REP. KOLBE: As we get this we'll make it available all to members.

Mr. Knollenberg.

REP. KNOLLENBERG: I'll be brief, Mr. Chairman.

I just -- this Millennium Challenge account's been beaten around here a little bit, but as I understand it, and you tell me if I'm wrong, is that what this thing is really about, the initiative is, as I understand it, is not to increase foreign aid but rather the goal is to use foreign aid to get significant increases in private investment and productivity growth and, of course, finally, expand trade. And there are some people at this table that feel very strongly about trade. The chairman himself I know worked on trade issues over the years, and I think to choose the president's own words, to be serious about fighting poverty we must be serious about expanding trade. And that was in his speech that he delivered. And I think in your own report here -- this is not embargoed now I take it. But the concept -- and these are your words -- underlying the account is clear, that countries that rule justly, invest in their people and encourage economic freedom will receive more assistance from the U.S. That is true?

SEC. O'NEILL: Precisely.

REP. KNOLLENBERG: That's what we're looking for.

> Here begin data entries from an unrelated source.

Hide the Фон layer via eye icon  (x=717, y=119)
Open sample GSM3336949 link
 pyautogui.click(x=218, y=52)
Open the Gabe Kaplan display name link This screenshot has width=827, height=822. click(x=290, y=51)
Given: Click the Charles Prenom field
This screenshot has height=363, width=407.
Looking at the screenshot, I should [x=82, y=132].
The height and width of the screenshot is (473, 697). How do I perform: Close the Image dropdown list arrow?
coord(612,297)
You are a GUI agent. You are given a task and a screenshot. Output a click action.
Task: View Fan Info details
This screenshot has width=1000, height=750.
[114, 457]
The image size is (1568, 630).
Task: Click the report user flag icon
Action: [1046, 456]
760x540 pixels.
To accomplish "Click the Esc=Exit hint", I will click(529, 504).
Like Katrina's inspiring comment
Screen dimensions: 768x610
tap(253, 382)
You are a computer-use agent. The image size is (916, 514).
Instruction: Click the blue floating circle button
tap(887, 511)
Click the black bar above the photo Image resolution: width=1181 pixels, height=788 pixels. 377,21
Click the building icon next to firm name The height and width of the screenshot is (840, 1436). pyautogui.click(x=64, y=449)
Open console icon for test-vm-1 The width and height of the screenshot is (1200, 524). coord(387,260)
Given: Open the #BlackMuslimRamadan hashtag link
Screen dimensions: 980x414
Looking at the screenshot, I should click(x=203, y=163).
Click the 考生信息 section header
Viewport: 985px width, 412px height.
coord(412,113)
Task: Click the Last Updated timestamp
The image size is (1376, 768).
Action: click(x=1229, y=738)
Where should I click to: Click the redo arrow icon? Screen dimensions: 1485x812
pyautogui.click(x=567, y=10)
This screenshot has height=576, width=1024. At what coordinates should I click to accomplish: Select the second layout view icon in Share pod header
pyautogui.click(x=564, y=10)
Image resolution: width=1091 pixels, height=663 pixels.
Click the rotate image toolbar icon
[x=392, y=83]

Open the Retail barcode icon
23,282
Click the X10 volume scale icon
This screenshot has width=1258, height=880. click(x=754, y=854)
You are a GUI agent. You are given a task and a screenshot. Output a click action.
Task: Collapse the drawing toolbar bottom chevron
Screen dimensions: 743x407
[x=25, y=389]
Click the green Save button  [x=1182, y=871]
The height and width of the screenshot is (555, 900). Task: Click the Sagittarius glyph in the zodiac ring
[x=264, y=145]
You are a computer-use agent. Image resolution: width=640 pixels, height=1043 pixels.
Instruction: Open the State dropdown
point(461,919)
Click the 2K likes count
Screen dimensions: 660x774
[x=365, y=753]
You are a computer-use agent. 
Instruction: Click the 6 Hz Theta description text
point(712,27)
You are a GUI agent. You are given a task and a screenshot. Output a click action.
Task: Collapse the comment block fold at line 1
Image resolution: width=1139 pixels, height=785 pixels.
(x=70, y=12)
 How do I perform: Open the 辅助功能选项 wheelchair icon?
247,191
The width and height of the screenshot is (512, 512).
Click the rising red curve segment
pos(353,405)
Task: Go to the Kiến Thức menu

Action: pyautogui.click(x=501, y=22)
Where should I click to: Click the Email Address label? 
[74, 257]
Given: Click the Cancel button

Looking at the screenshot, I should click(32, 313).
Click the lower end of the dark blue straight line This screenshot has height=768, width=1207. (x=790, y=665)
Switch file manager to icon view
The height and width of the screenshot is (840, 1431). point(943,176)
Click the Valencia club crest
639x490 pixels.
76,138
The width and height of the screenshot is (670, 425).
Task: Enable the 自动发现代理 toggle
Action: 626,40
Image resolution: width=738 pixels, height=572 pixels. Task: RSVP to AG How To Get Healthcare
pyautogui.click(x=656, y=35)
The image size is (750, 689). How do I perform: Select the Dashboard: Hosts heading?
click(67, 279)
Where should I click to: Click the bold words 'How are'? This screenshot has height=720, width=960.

SEC. O'NEILL: Precisely right.

REP. KNOLLENBERG: No, I just wanted to confirm that because I think that you might have talked about some of the folks that got excited about more money for foreign aid, but it isn't just for foreign aid, it's got to be leveraged in a way that makes it effective. So you don't even have to respond that if that's your answer. That's how I see it and I appreciate that.

REP. KOLBE: Thank you very much.

I have some other questions I will put in the record but there's one I'd like to get you on record because I think we can answer it in two sentences I hope, because I'm going to asked, I know, by some fellow legislators about it. Last year we were not able to get the authorization for the Asia Development Bank. Now we have two more, we have IDA and we have the African Development Bank. Can you tell me what Treasury's strategy for this authorization is going to be this year?

SEC. O'NEILL: We want them. We've submitted them. We need to have them all passed by the Congress.

REP. KOLBE: We would like to have the authorizers do their work as well and not have to do it on appropriations bills. I hope you're going to insert a little elbow grease --

SEC. O'NEILL: We will use our voice, Chairman, to the best of our ability to take this load off the committee. We understand you'd like to have this done.

REP. KOLBE: We certainly would.

Ms. Lowey, do you have anything?

REP. LOWEY: Thank you very much and I appreciate your appearance here. There are so many major challenges ahead of us, I look forward to continuing to work together and thank you so very much.

REP. KOLBE: Thank you very much. As I said at the beginning, I really the appreciate the way in which you approach these hearings. I think they're very enlightening, I think we learn more in this hour- and-a-half of discussion than we do in just about any others that we have, and I appreciate very much your being here -- Mr. Taylor as well. Thank you very much, both of you.

The subcommittee stands adjourned.

SEC. O'NEILL: Thank you, Mr. Chairman.